* _Brief_
Which lines in the data contain the word "agent"? Please copy each of them.

╭──

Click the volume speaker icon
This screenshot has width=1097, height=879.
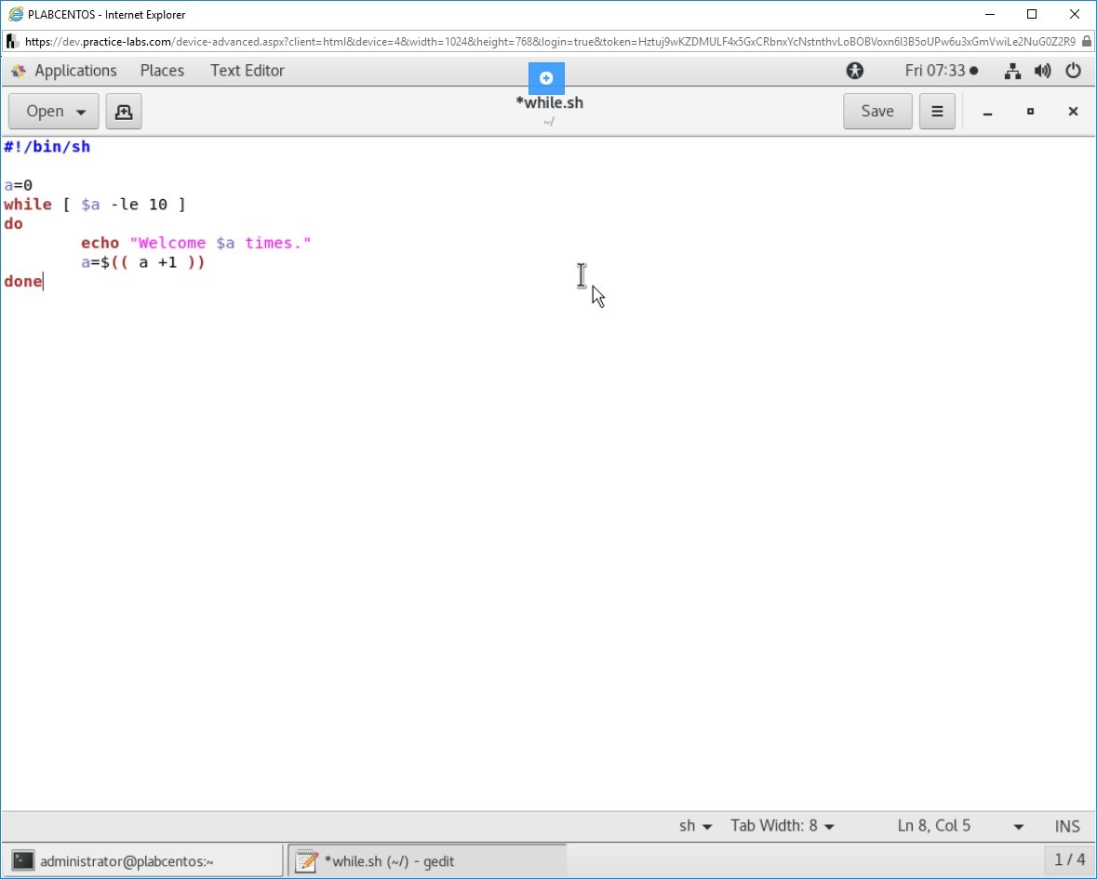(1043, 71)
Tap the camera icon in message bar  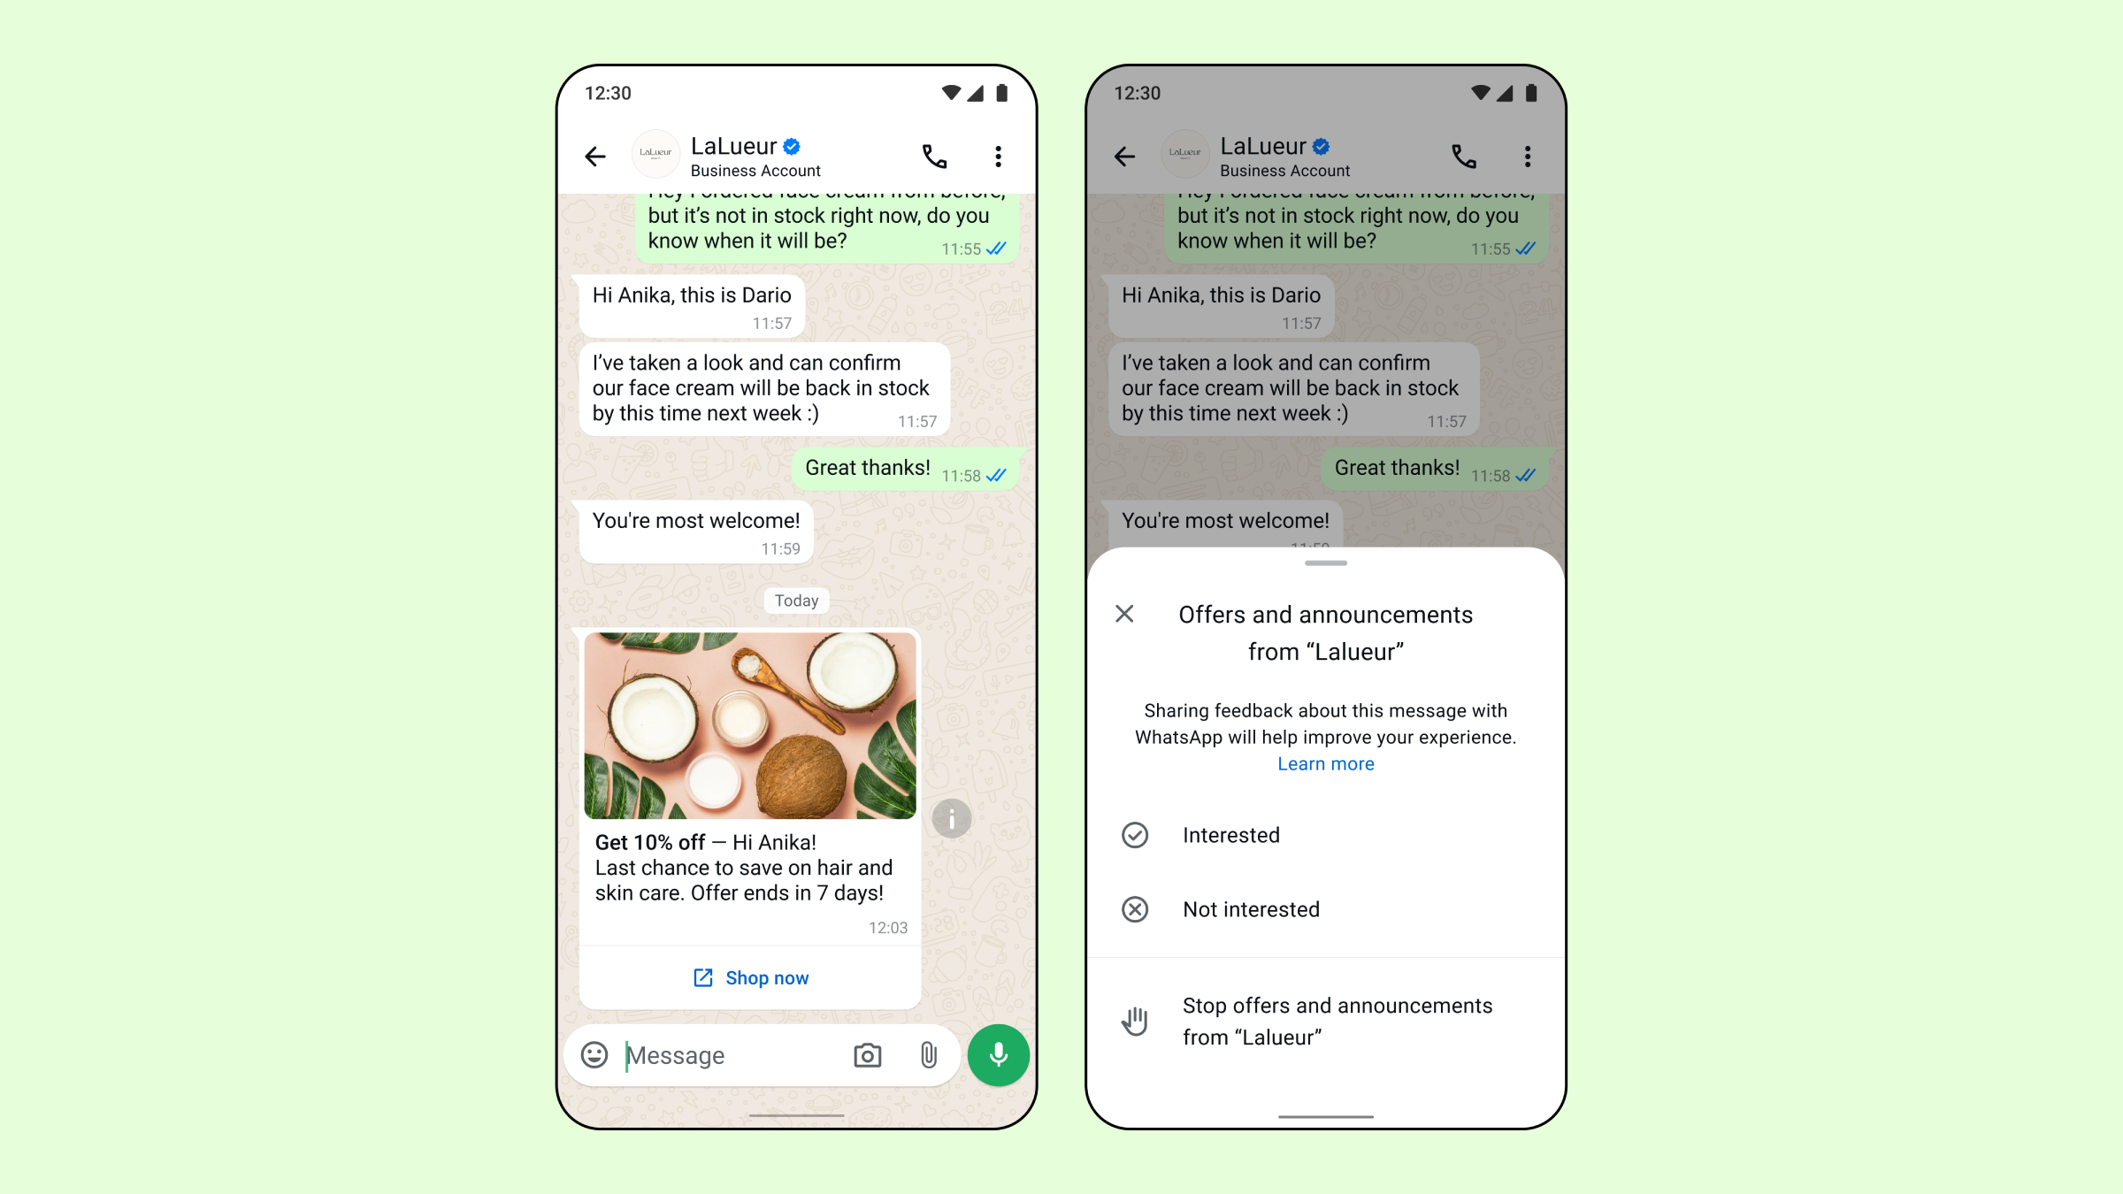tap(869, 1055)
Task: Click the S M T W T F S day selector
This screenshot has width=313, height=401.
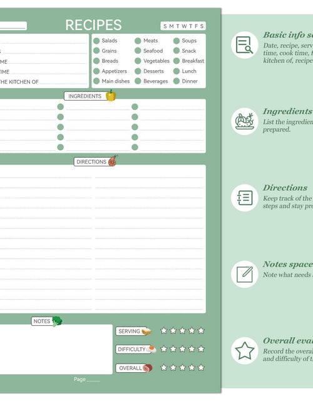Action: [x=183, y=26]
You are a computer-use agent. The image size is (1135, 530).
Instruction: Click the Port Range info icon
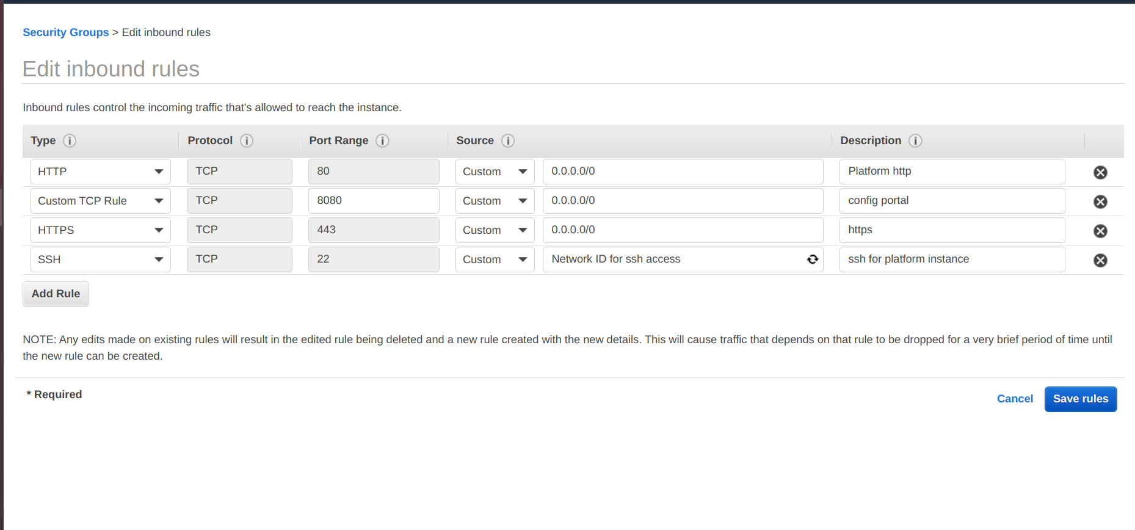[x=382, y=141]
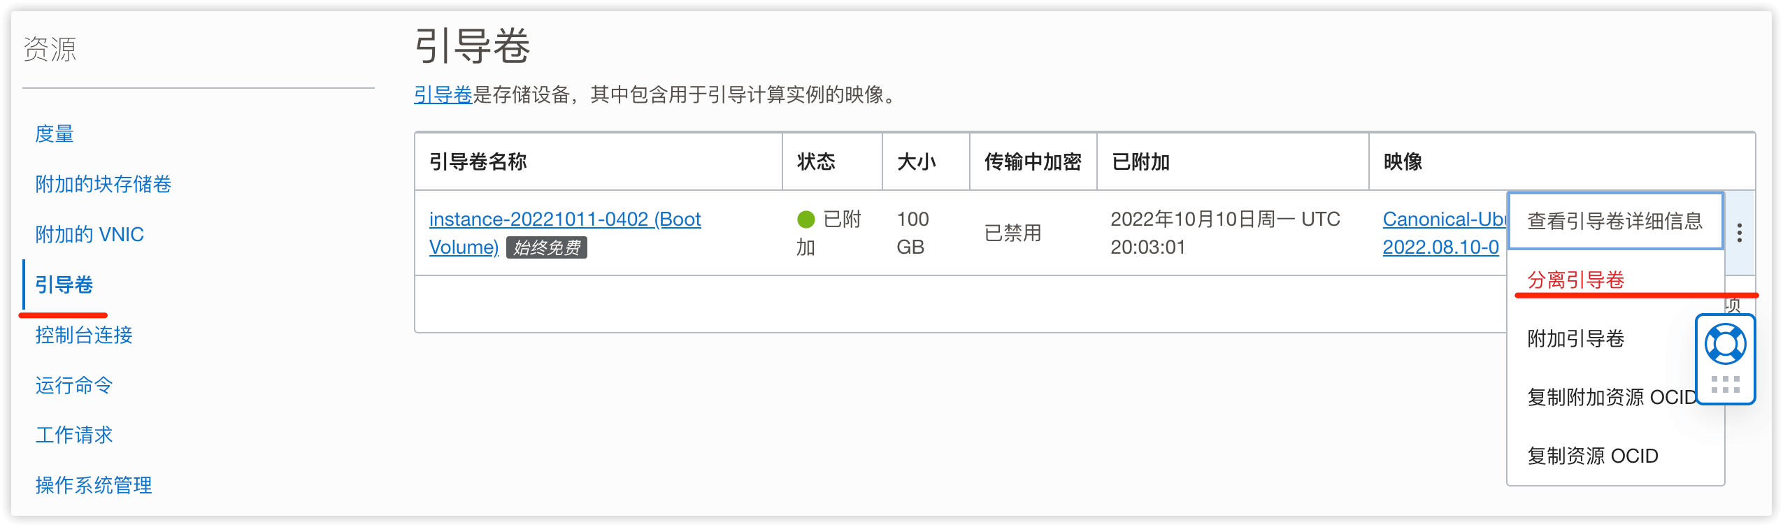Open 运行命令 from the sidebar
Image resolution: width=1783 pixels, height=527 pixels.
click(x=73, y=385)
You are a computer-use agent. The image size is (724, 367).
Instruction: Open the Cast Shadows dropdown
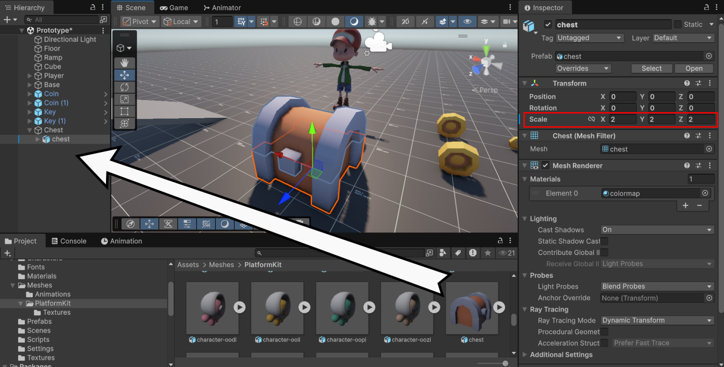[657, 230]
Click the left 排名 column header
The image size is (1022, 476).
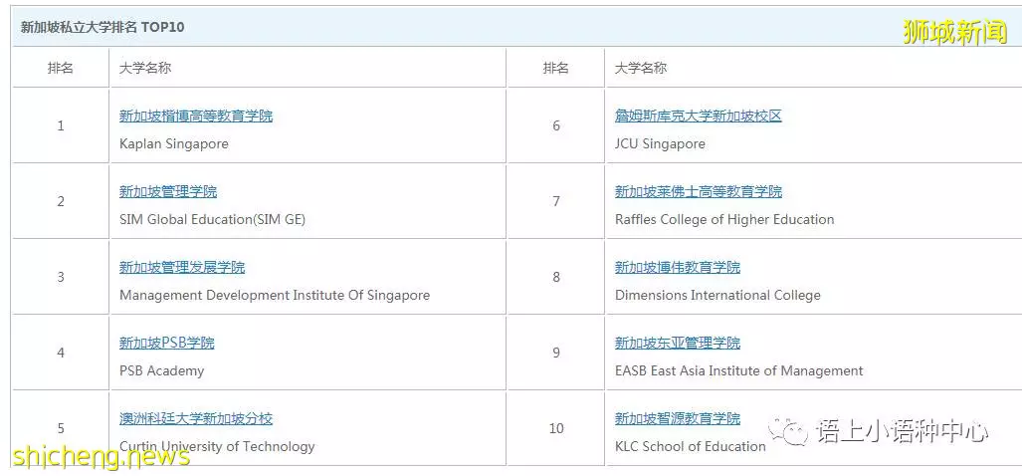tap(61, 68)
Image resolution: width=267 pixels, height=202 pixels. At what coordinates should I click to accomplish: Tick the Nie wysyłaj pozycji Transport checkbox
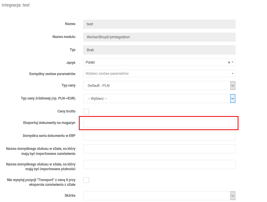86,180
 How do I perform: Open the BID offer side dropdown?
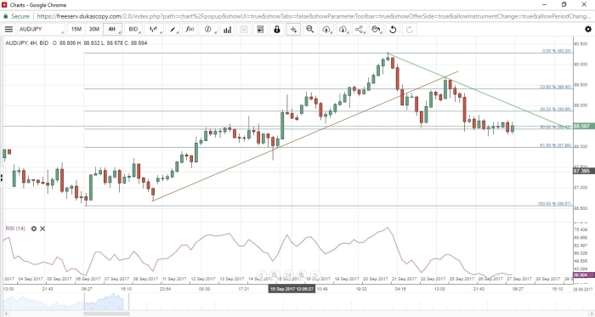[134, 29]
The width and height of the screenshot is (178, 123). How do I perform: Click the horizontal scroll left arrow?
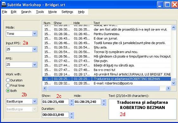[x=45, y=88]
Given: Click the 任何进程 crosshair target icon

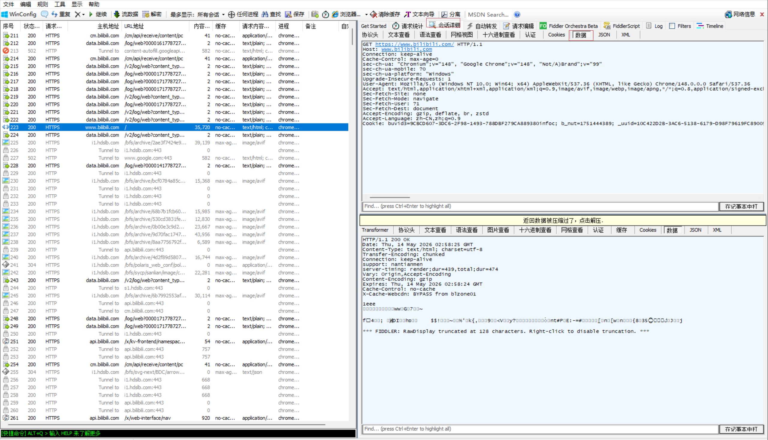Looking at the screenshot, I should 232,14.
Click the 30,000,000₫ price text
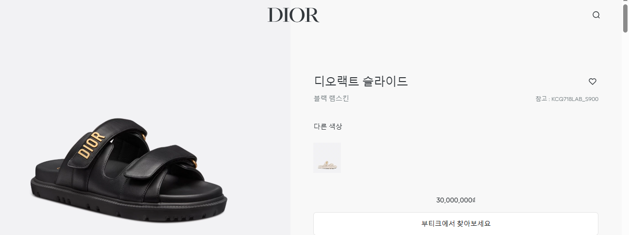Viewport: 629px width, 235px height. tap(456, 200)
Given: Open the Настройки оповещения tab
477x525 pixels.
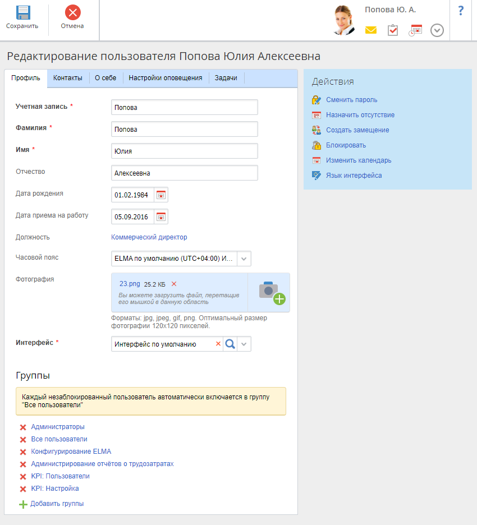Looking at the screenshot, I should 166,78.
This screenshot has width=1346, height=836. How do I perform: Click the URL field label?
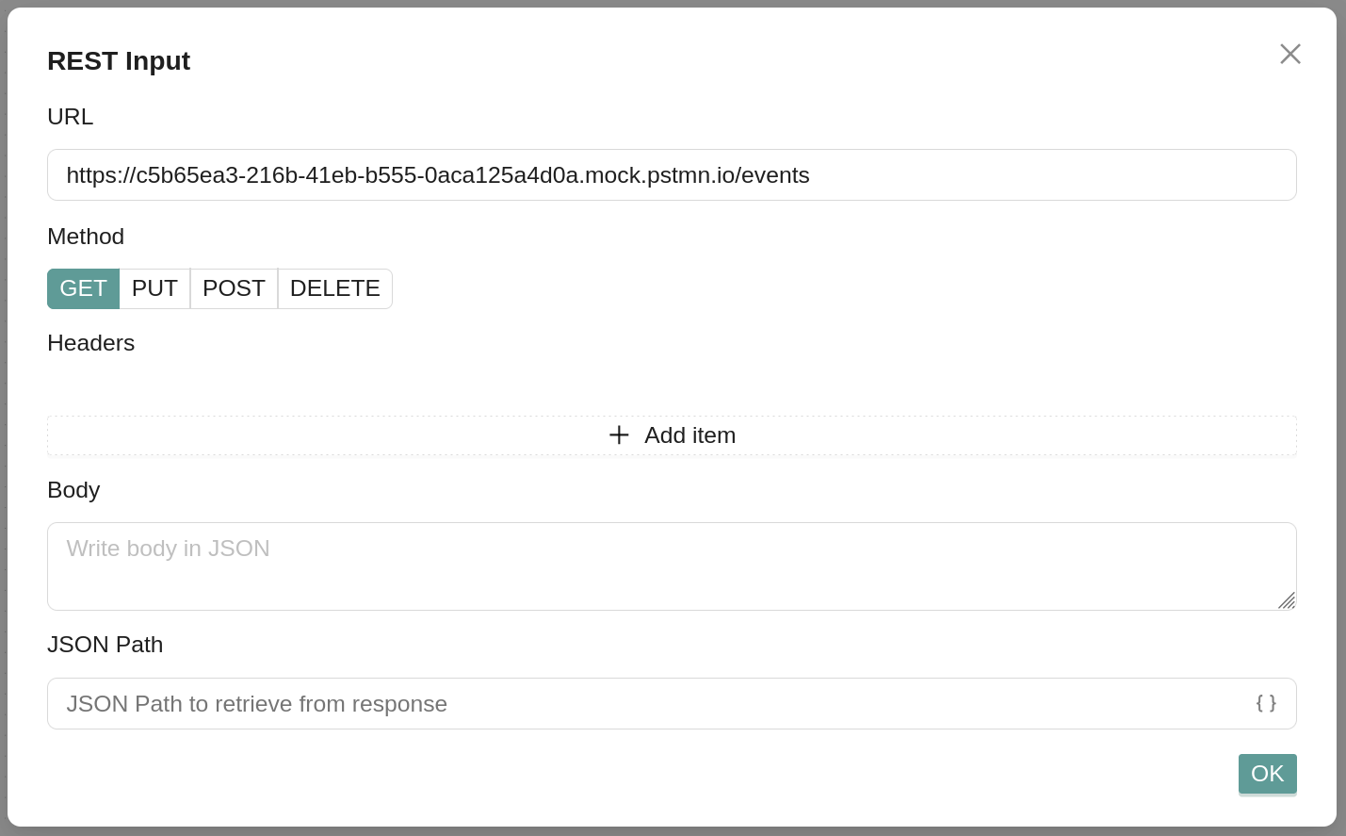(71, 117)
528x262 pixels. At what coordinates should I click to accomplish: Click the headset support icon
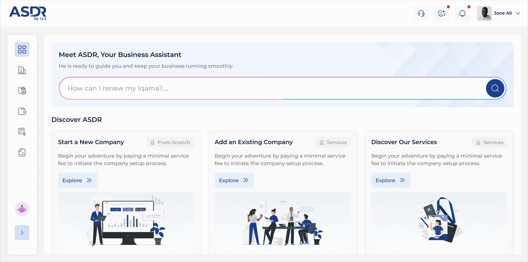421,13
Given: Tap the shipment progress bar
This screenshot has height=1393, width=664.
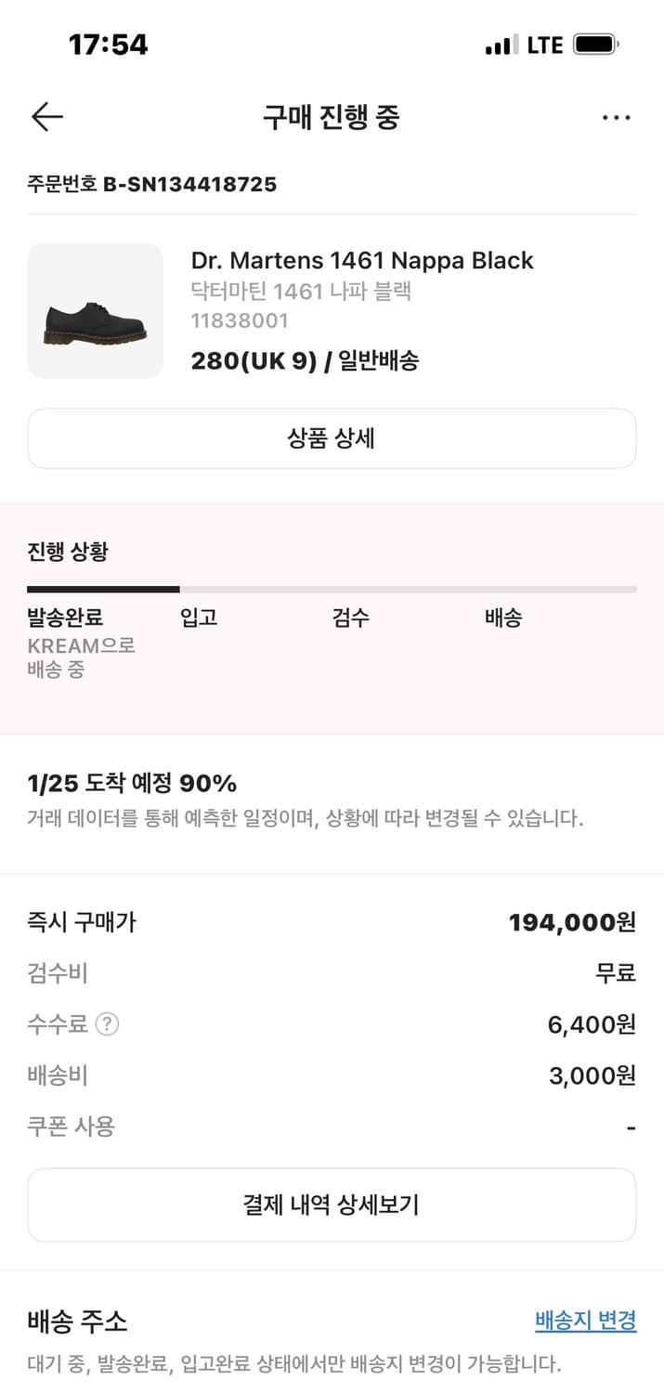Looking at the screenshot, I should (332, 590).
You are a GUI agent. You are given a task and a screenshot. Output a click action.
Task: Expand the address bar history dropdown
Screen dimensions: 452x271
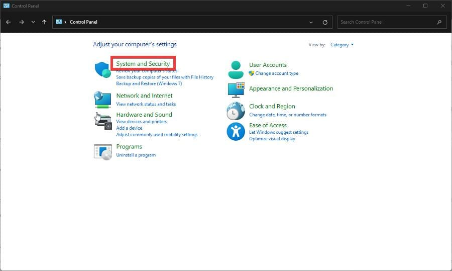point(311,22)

╰──

* _Task answer_
You are a computer-use agent. The image size is (1135, 530).
You are a computer-use agent. The image size is (724, 367).
You are a GUI agent. You are given a task and a screenshot. Output a click action.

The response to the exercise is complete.